Mi madre no estaba en casa. Habían pasado un par de horas desde que se había ido al bar de la esquina, ese al que iba todas y cada una de las noches. Tenía una relación más estrecha con las copas y el alcohol que conmigo. Yo, sin embargo, pasaba la mayor parte del tiempo en la cocina. Me gustaba preparar variedades infinitas de dulces o de platos principales. En realidad, me gustaba cocinar cualquier receta que se cruzase por mi camino.

Antes teníamos un cocinero, pero mi madre lo despidió. No hacía falta en casa. Casi siempre era yo el que acababa cocinando. Si no recuerdo mal, se llamaba Alfred.

Desde entonces siempre era yo el que cocinaba, ocupé su sitio. Me sentí fatal por el despido de nuestro antiguo cocinero; me pasé dos semanas sin hablarle a mi madre.

Muchas de las recetas que había aprendido habían sido gracias a él. Sin embargo, mi pasión por la cocina era innegable y en parte me alegraba ponerla en práctica. Más en una cocina grande como la mía.

Una vez tamizada, mezclé la harina con los demás ingredientes. El teléfono sonó. No me preocupé y seguí mezclando. Rose lo atendería.

—¿Caleb? —avisó Rose con una voz dulce y alegre—. Es tu hermana.

Rose era el ama de llaves. Estaría en sus sesenta. Hacía diecinueve años que estaba con nosotros en casa. Nos cuidaba a mí y a mi hermana cuando éramos pequeños. Tiempo después, cuando mamá empezó a frecuentar el bar y Harper, mi hermana, se fue a la universidad, Rose se encargaba de las tareas domésticas y de echarme un ojo de vez en cuando para comprobar que no me subía por las paredes.

Mi padre, Alan Davis, era un hombre de negocios. Siempre estaba fuera, por el extranjero, trabajando y asistiendo a juntas y reuniones. Gracias a él teníamos nuestra fortuna, pero para ser sinceros no compensaba.

—Gracias, Rose. —Cogí el teléfono. La llamada me desconcertó.

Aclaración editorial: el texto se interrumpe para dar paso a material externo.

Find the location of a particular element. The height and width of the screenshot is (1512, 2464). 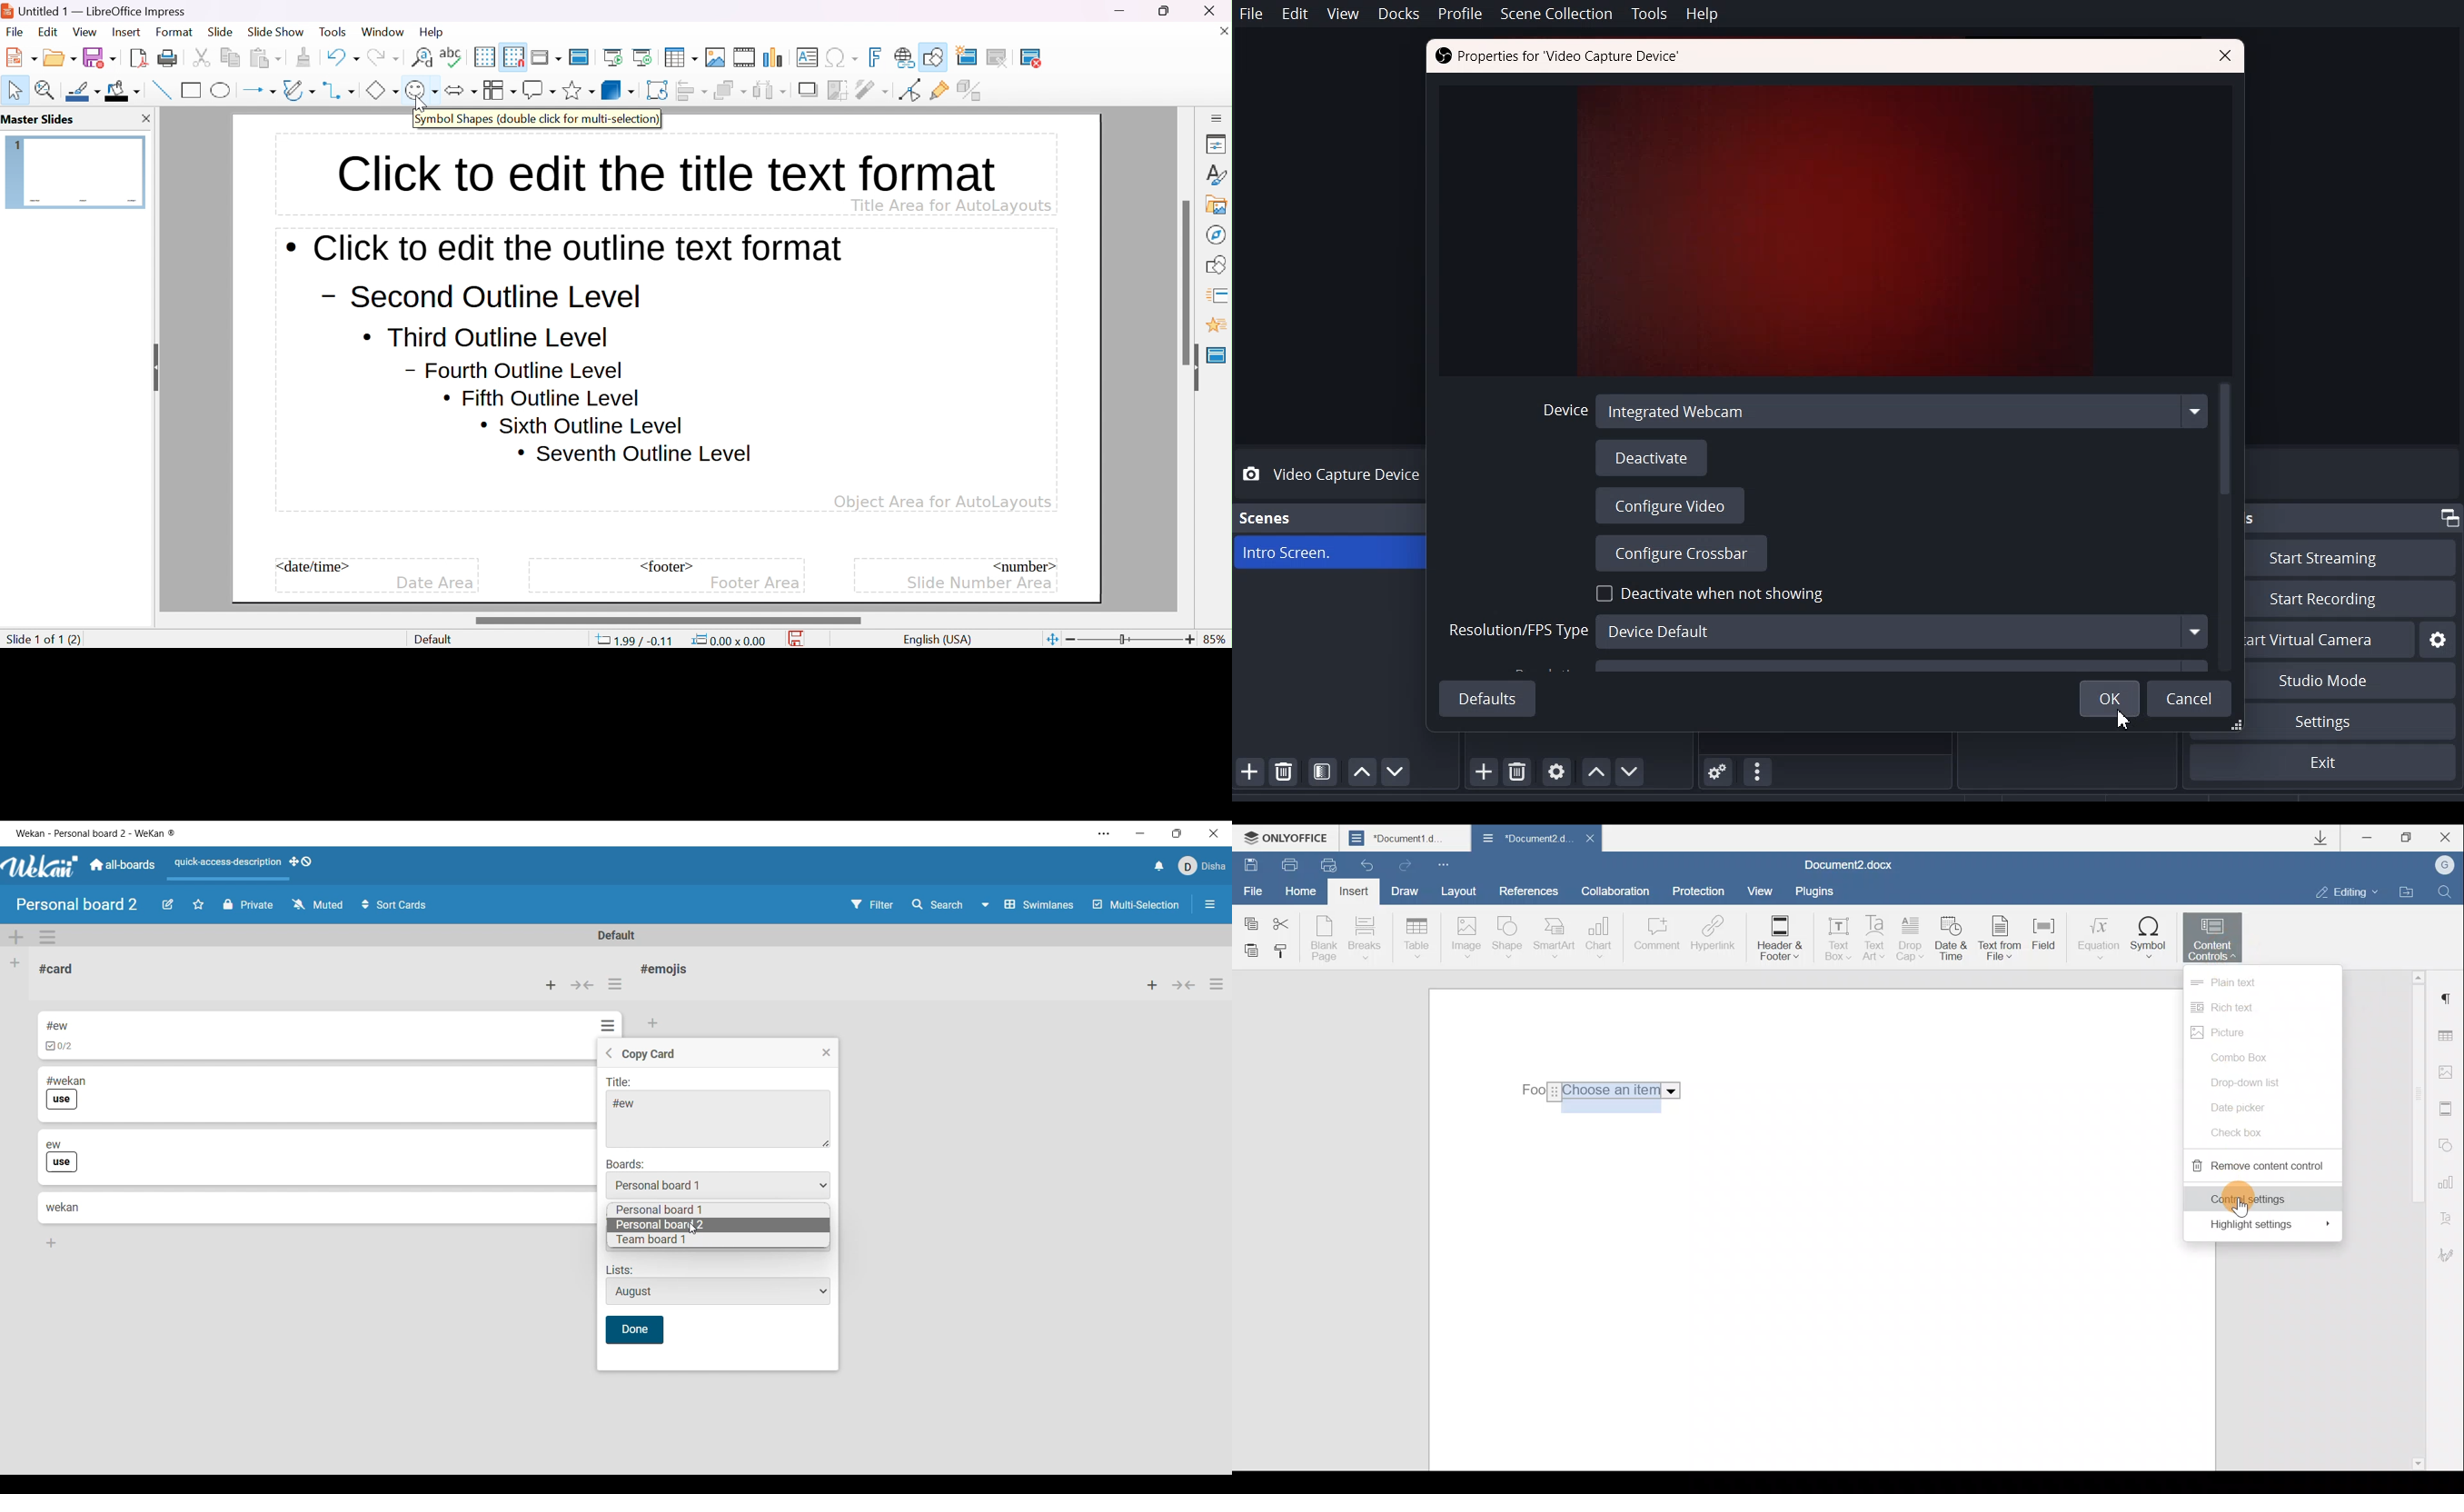

Add list  is located at coordinates (15, 964).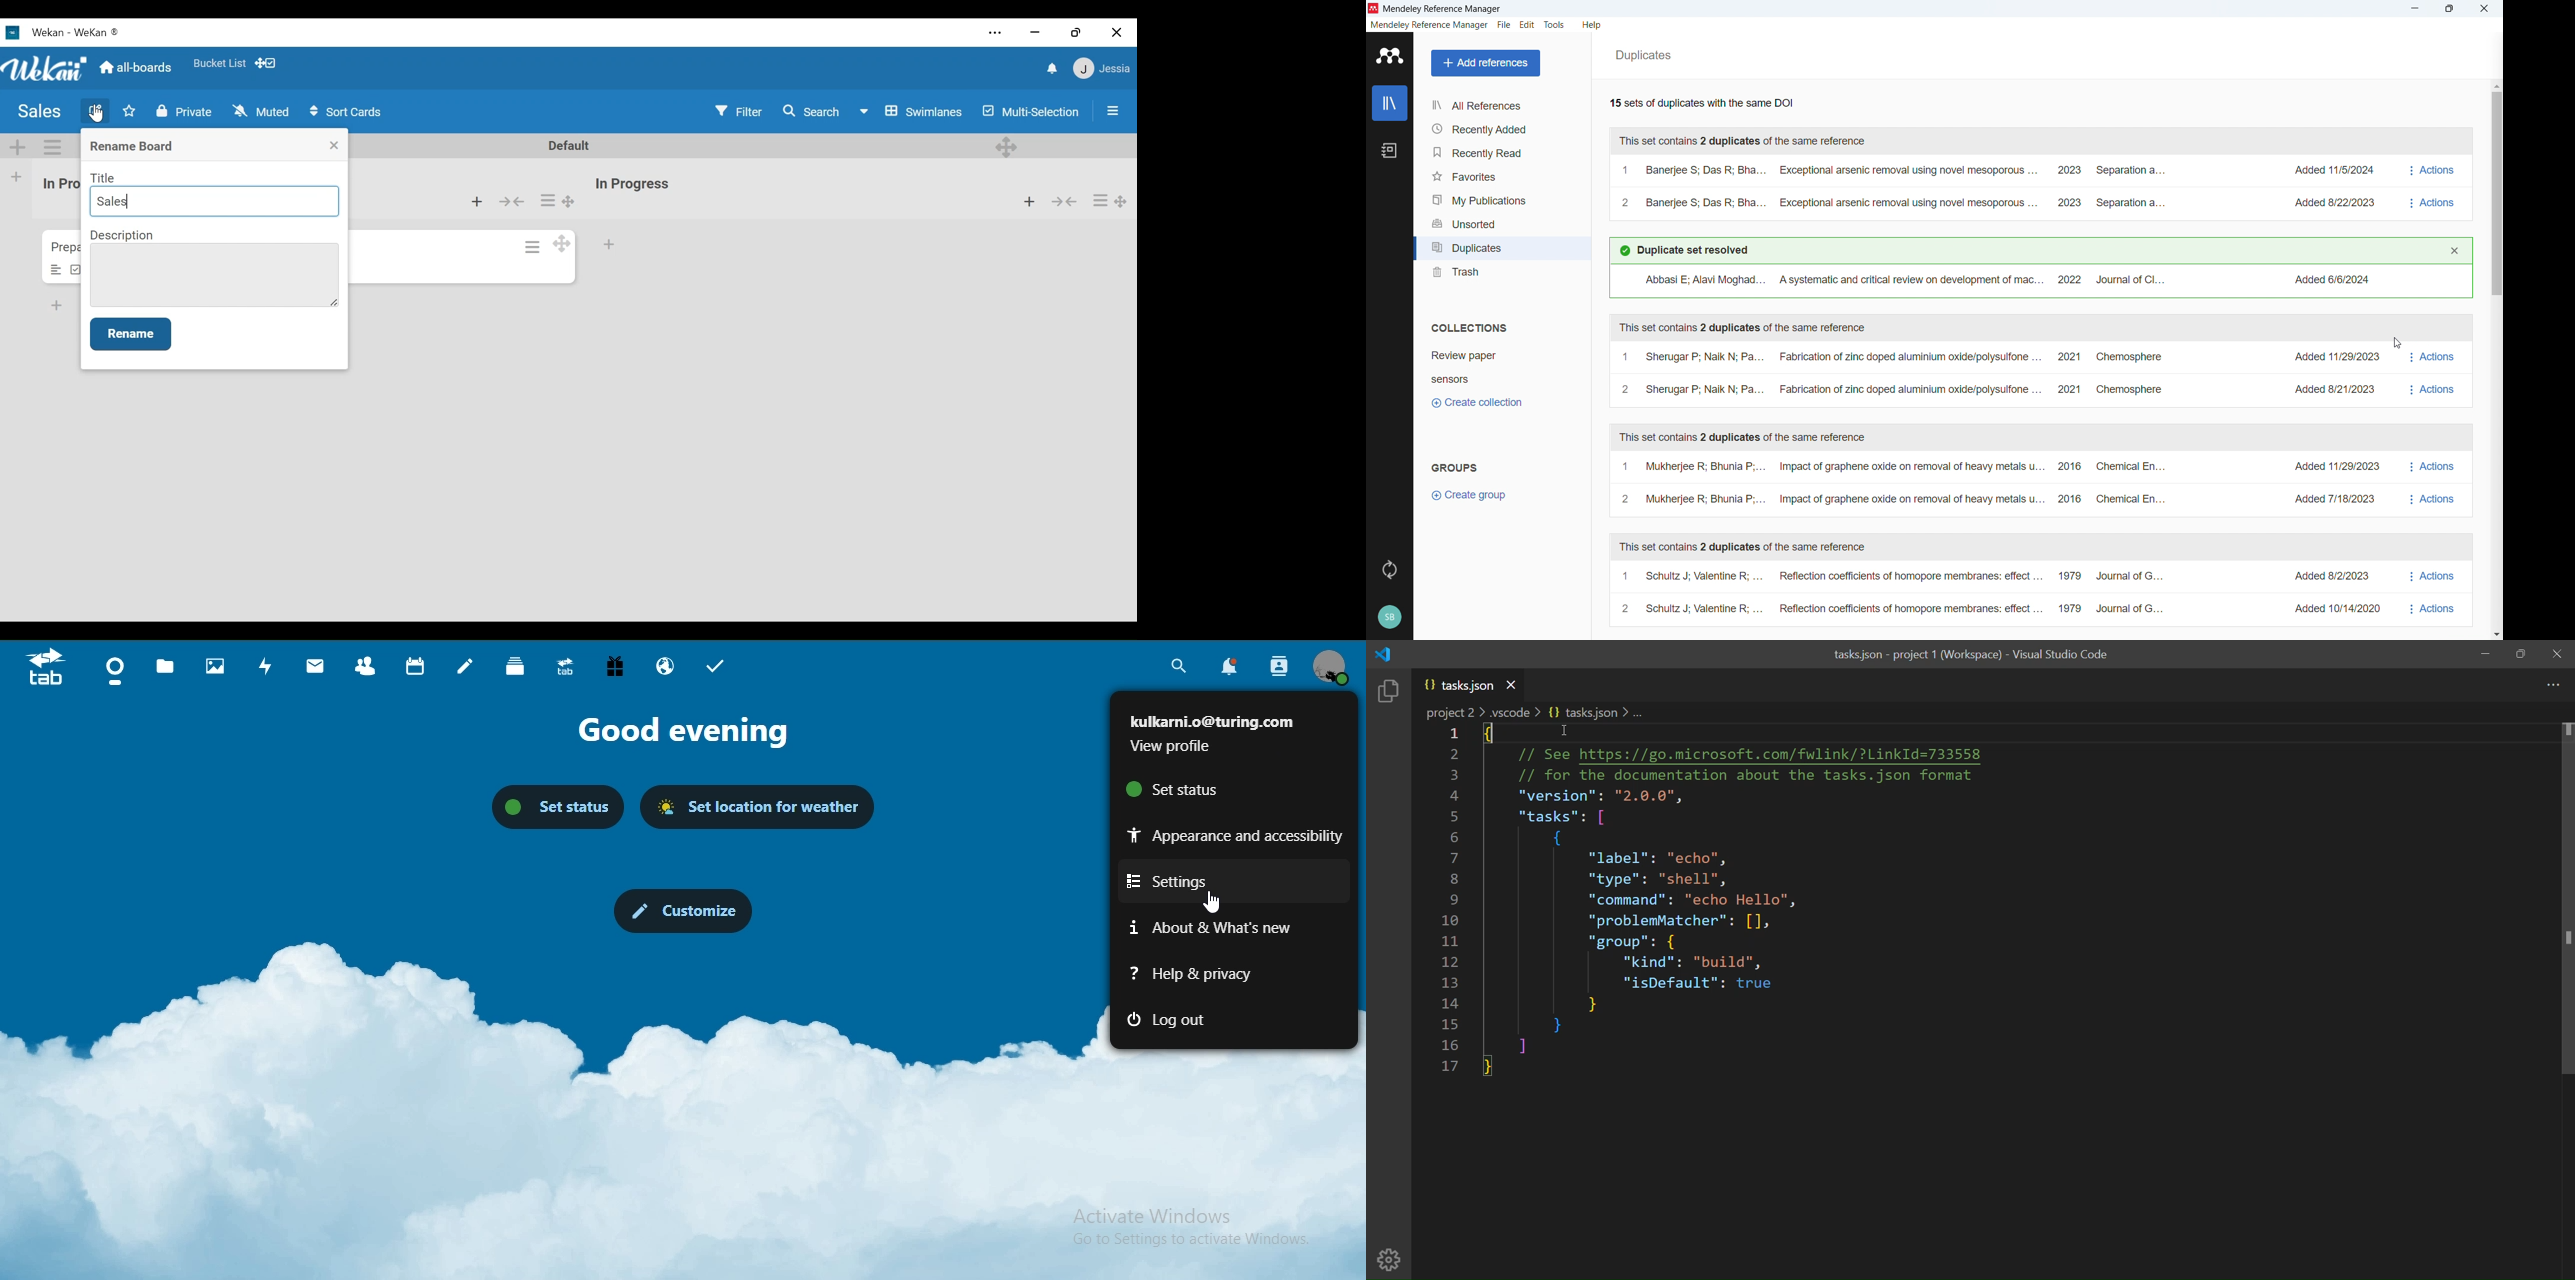 This screenshot has width=2576, height=1288. Describe the element at coordinates (2431, 375) in the screenshot. I see `actions` at that location.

Mi hermana no contactaba con nosotros, con su familia, desde hacía un mes y medio—. Hola, Harper.

—¡Hola, Caleb! —Oír su voz me alegró—. ¿Cómo estás, hermanito?

—Bien, cocinando un pastel —contesté sin dar detalles.

—Mamá no está en casa, ¿verdad? —preguntó con el tono de voz entristecido.

—Como ves, las cosas no han cambiado tanto desde la última vez que llamaste —respondí mientras sacaba la masa de la batidora y la metía en un molde.

—Ya veo... ¡Traigo noticias! —Agradecí que cambiara de un tema a otro con rapidez—. Llego a Greenwood el próximo miércoles. ¡Vuelvo a casa por una temporada!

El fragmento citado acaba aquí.